DIFFERENCE BETWEEN QUANTUM MECHANICS AND QUANTUM PHYSICS

From “What is the difference between quantum mechanics and quantum physics?” (quantumphysicslady.org):

  • Both “quantum mechanics” and “quantum physics” mean the study of subatomic particles.
  • But “quantum mechanics” is more specific. It’s the term used for the field once it was formulated into mathematical laws. Then, it became a kind of mechanics.
  • Prior to the development of mathematical laws governing subatomic particles, the field was called “quantum theory” or “quantum physics.”
  • When physicists realized that quantum particles do not follow the laws of classical mechanics, they called the new field “quantum theory.” At first, physicists developed quantum laws which were heavily verbal, rather than highly mathematical.
  • In the 1920’s, physicists developed mathematical laws which describe quantum behavior. In particular, Erwin Schrodinger and Werner Heisenberg developed the key mathematical laws governing quantum particles (Schrodinger’s Wave Equation and Heisenberg Matrix Mechanics). At this point, physicists began calling the new field “quantum mechanics” on the model of the phrase “classical mechanics.”
  • The term “quantum mechanics” means the same thing as “quantum physics” though the term “mechanics” emphasizes doing calculations.

BIRTH OF QUANTUM THEORY

From “Einstein’s revolutionary paper” (physicsworld.com):

  • The big idea in Einstein’s March paper [“On a heuristic point of view concerning the production and transformation of light” (Ann. Phys., Lpz 17 132-148)] was his gentle suggestion that light consists of individual, discrete, localized and indivisible quantum particles. This blithely made, audacious claim contradicted a century of compelling empirical evidence, and it challenged the crowning achievement of 19th-century theoretical physics: the electromagnetic theory of light.
  • It can be argued persuasively that Einstein’s March paper was the start of quantum physics.
  • The quantum idea had been introduced by Max Planck in 1900; however, he did this tentatively and under duress (see “Max Planck: the reluctant revolutionary” by Helge Kragh Physics World December 2000 pp31-35).
  • For Planck, the “energy elements” were not physically real, but a mathematical means to his objective.
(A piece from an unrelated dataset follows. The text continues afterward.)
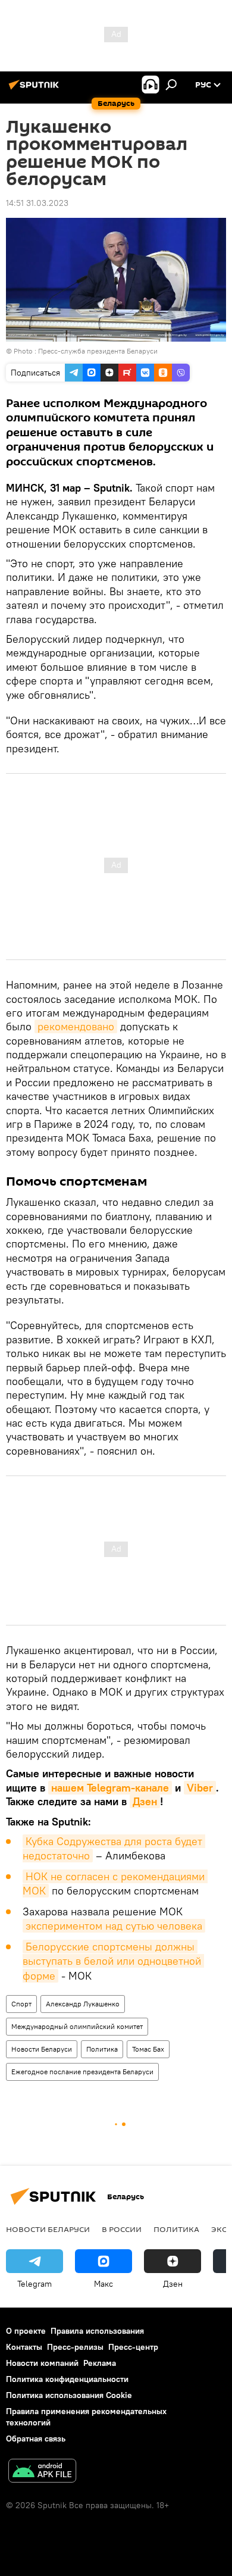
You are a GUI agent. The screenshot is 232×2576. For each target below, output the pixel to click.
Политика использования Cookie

Planck was adamantly opposed to the concept of light quanta.
  • Einstein’s path to the light quantum was not guided by experimental data: there were no data in 1905 that required light to be particulate. Einstein’s starting point was the obvious contradiction between continuity and discontinuity. Physicists were pleased with their electromagnetic wave theory of light, and were intrigued by atoms and the evidence for subatomic particles. But even the cleverest among Einstein’s contemporaries were not troubled by the continuity of light and the discontinuity of atoms. Einstein, however, was concerned. He recognized the fundamental problems that occur when extended light waves and point-like atoms are brought together – for example, when atoms emit or absorb light. It was this juxtaposition of light and atoms that he addressed in his March paper

Further the physicsworld.com article shares the following text from Einstein’s paper (“what the science journalist Albrecht Fölsing has called the most “revolutionary” sentence written by a physicist in the 20th century.”):

“According to the assumption to be contemplated here, when a light ray is spreading from a point, the energy is not distributed continuously over ever-increasing spaces, but consists of a finite number of energy quanta that are localized in points in space, move without dividing, and can be absorbed or generated only as a whole.”

Further the article says:

  • Einstein’s light quantum does not come from a theory that ends with quod est demonstratum. The first two sections of his March paper are tangential to his purpose, and what follows comes from Einstein’s deep well of intuition; specifically, his quantum postulate emerges from an analogy between radiation and an ideal gas.
  • … Einstein extends, by analogy, his results for a sample of an ideal gas to a sample of radiation …
  • Einstein’s “revolutionary” paper has the strange word “heuristic” in the title. This word means that the “point of view” developed – that is, the light particle – is not in itself justified except as it guides thinking in productive ways.
  • Therefore, at the end of his paper, Einstein demonstrated the efficacy of light quanta by applying them to three different phenomena. These were the photoelectric effect, the ionization of gases by ultraviolet light, and Stokes’ rule …
  • It was not until Arthur Compton’s 1923 X-ray scattering experiment, which showed light bouncing off electrons like colliding billiard balls, that physicists finally accepted Einstein’s idea. Bohr, however, continued to reject the light particle until mid-1925, and had even been willing to sacrifice the conservation of energy to keep the light quantum off the stage of physics.
  • In 1926 Einstein’s light particle became the photon, named by Gilbert Lewis. Since then, the photon has become omnipresent in physics. Gone is the electromagnetic field spreading continuously through space, and in its place is a quantized field. Gone is Coulomb’s force continuously filling the space between two charges; in its place are two charges exchanging localized photons.